RAW RECORDS =

+ + + + + + +

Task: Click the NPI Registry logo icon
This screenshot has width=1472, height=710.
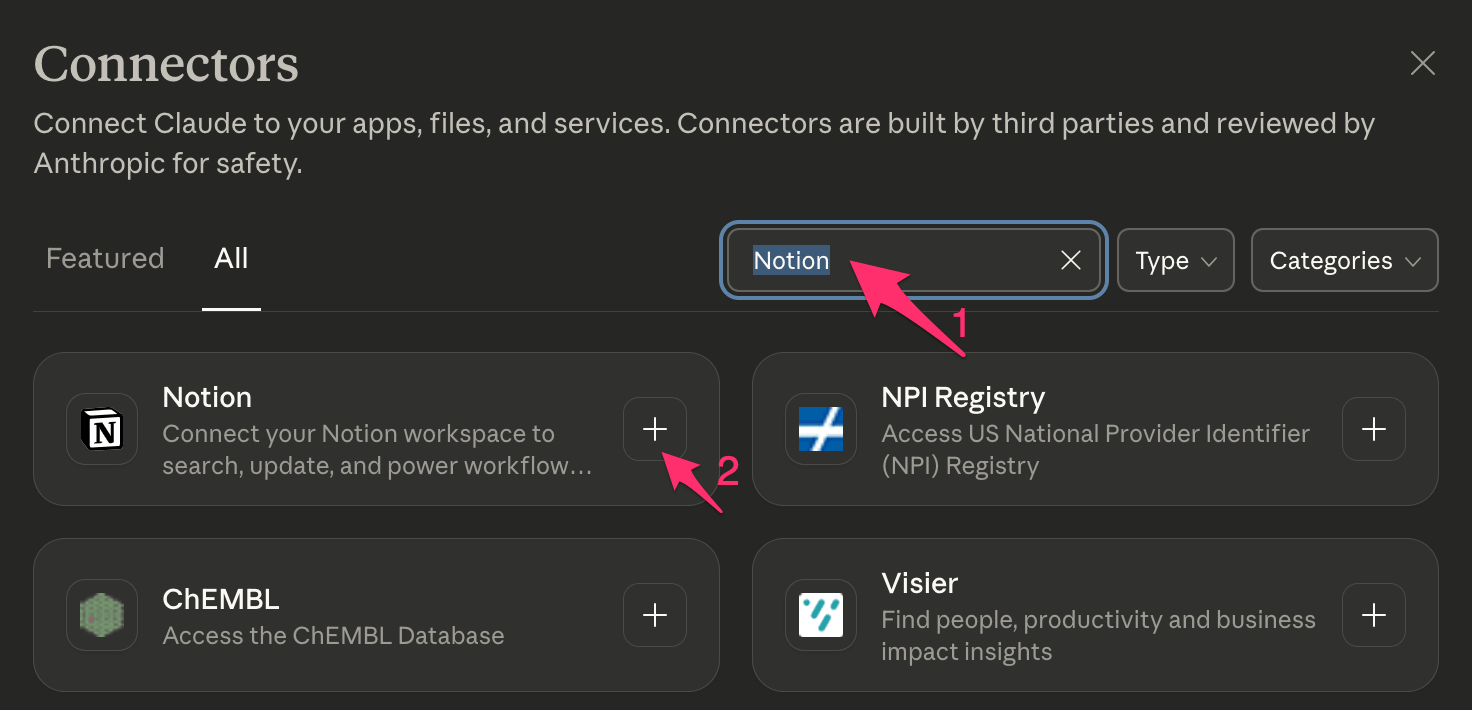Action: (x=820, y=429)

+ + + + + + +

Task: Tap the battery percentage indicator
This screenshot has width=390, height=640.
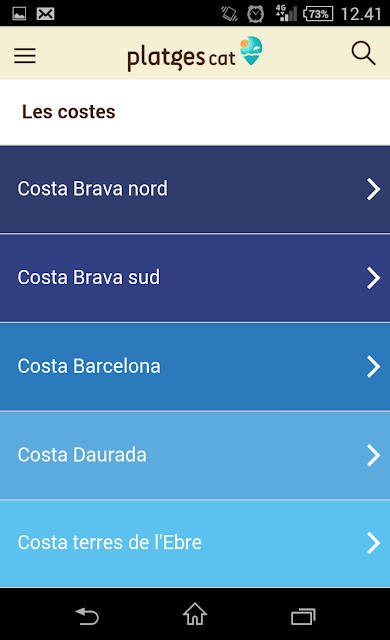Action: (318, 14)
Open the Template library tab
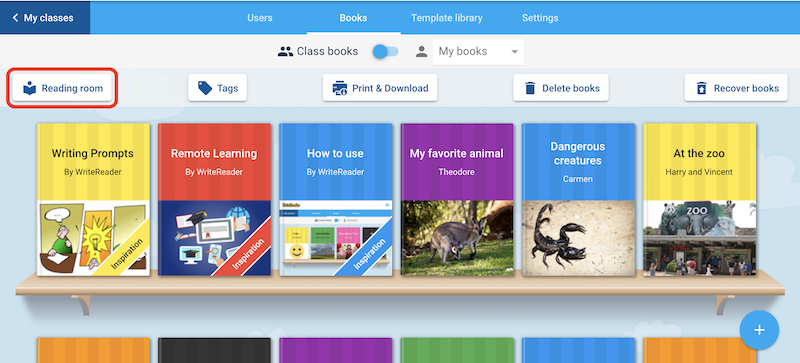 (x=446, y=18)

+ + + + + + +

INSTRUCTIONS TO FOLLOW = In the part of the listing that opens with the line containing "Task: Tap the battery percentage indicator" and closes with the line containing "(x=446, y=18)", rename "battery percentage indicator" to "battery level indicator" and give those lines again with everything else unchanged. Leave the pictures out of your answer.

SOLUTION TO THIS EXERCISE =
Task: Tap the battery level indicator
This screenshot has width=390, height=640.
Action: (318, 14)
Open the Template library tab
 (x=446, y=18)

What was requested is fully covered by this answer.